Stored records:
::::::::

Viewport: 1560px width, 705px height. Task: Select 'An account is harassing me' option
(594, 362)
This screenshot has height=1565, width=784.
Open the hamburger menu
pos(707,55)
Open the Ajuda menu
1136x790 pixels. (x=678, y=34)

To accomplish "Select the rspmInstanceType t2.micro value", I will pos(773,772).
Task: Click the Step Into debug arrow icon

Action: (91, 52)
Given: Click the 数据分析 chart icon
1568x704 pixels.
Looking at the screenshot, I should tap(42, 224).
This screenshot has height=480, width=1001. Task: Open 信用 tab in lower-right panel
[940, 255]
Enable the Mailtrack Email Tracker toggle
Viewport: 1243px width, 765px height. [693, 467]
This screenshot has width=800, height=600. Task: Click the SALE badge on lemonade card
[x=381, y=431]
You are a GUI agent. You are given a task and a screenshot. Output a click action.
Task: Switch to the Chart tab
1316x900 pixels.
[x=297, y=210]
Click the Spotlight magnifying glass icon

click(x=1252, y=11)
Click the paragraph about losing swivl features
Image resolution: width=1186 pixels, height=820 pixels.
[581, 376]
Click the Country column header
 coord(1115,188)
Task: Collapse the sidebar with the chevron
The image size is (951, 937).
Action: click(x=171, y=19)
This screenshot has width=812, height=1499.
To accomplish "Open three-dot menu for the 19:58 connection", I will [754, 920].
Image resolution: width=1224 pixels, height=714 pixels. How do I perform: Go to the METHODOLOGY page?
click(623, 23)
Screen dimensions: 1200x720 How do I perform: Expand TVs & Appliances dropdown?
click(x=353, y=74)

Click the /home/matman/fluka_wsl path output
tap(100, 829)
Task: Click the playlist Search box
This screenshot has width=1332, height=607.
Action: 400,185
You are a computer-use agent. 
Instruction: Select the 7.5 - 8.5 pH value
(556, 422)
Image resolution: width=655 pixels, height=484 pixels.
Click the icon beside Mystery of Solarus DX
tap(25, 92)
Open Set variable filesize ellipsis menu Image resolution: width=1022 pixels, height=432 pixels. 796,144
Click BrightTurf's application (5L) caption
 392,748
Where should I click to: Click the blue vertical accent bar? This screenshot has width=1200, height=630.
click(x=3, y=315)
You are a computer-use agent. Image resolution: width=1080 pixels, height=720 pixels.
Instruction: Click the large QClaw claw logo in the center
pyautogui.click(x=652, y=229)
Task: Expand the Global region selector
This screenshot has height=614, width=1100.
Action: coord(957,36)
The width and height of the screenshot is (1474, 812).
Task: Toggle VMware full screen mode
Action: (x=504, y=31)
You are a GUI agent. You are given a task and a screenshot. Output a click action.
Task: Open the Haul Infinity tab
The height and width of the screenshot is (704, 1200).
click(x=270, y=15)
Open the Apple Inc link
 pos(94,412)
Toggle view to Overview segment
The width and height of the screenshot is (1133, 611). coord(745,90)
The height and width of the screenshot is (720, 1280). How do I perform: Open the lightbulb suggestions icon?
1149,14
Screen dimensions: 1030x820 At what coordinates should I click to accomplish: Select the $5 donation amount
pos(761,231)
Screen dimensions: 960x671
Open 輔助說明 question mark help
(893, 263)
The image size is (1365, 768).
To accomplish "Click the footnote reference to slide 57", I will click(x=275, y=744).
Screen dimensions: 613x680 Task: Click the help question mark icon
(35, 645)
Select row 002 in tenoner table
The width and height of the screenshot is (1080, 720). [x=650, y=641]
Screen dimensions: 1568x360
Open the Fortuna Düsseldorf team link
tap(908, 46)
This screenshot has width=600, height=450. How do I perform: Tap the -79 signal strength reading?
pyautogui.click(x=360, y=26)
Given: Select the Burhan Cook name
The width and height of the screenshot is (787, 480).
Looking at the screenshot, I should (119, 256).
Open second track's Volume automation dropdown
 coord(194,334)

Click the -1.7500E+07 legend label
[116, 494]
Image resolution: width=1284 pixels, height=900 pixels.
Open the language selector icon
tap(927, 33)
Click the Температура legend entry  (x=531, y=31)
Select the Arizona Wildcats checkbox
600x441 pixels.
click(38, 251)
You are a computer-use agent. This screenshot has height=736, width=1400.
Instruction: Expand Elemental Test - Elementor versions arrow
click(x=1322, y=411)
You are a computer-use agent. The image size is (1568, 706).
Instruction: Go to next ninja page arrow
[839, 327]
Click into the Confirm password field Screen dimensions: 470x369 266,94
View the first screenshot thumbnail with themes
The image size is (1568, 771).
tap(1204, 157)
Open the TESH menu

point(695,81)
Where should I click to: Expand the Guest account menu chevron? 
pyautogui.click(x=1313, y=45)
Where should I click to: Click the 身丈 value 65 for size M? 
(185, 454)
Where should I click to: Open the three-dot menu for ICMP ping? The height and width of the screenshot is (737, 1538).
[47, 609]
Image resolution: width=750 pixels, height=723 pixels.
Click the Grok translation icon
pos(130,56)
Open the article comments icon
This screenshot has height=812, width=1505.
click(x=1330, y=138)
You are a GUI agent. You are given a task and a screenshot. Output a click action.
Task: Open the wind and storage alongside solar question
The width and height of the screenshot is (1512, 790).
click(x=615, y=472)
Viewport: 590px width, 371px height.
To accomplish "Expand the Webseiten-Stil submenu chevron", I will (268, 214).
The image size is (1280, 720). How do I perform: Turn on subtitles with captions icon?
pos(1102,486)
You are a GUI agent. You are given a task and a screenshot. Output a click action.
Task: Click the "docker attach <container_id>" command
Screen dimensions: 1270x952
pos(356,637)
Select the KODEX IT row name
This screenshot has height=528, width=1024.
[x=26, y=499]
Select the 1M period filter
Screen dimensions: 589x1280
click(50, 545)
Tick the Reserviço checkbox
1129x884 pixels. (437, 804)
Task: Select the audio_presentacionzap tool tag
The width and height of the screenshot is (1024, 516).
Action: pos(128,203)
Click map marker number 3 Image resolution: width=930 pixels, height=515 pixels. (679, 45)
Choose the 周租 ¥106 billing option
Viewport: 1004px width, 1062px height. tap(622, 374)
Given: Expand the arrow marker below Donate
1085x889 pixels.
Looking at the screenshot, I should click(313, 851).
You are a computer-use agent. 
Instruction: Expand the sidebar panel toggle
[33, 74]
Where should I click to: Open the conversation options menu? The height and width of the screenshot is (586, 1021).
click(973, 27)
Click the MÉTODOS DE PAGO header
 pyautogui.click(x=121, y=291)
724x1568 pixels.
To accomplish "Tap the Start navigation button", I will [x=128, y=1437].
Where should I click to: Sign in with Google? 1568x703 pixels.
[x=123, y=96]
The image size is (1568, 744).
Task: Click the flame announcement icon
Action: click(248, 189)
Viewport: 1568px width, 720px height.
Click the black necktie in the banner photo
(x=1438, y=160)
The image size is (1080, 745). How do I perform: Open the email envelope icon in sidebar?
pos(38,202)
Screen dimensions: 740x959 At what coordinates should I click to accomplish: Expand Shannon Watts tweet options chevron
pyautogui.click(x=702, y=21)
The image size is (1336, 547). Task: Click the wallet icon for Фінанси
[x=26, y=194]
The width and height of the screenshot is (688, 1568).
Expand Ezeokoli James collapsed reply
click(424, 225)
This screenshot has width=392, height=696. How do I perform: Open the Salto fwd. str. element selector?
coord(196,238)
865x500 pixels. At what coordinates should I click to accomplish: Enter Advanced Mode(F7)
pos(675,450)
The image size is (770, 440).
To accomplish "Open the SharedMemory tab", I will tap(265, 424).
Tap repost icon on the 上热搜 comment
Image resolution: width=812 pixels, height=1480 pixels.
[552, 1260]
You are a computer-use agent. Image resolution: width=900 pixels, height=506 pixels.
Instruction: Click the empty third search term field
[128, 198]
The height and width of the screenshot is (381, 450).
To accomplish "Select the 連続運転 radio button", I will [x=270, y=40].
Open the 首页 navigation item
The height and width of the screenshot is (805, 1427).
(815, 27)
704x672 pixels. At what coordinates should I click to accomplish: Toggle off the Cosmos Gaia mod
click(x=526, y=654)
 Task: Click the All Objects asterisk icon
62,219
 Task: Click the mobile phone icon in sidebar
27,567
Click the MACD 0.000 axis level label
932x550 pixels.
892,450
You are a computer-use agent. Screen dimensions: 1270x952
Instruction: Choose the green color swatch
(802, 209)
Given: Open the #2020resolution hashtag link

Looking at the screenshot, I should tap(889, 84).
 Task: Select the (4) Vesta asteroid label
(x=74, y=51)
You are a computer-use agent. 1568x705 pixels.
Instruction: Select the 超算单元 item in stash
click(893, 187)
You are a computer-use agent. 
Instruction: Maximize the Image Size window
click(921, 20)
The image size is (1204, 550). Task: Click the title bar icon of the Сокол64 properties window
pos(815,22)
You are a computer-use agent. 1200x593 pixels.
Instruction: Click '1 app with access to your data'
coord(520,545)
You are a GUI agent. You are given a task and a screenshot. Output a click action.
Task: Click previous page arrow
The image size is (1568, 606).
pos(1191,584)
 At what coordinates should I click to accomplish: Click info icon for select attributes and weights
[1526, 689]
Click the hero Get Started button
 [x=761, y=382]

::::::::

WHAT THE TASK ASKS → All that should be written out is the stretch of lines above between the one holding "Instruction: Choose the green color swatch" and the one holding "You are a computer-use agent. 1200x593", inclusive, exactly as given.

SOLUTION FOR THIS PROBLEM →
Instruction: Choose the green color swatch
(802, 209)
Given: Open the #2020resolution hashtag link

Looking at the screenshot, I should tap(889, 84).
 Task: Select the (4) Vesta asteroid label
(x=74, y=51)
You are a computer-use agent. 1568x705 pixels.
Instruction: Select the 超算单元 item in stash
click(893, 187)
You are a computer-use agent. 
Instruction: Maximize the Image Size window
click(921, 20)
The image size is (1204, 550). Task: Click the title bar icon of the Сокол64 properties window
pos(815,22)
You are a computer-use agent. 1200x593 pixels.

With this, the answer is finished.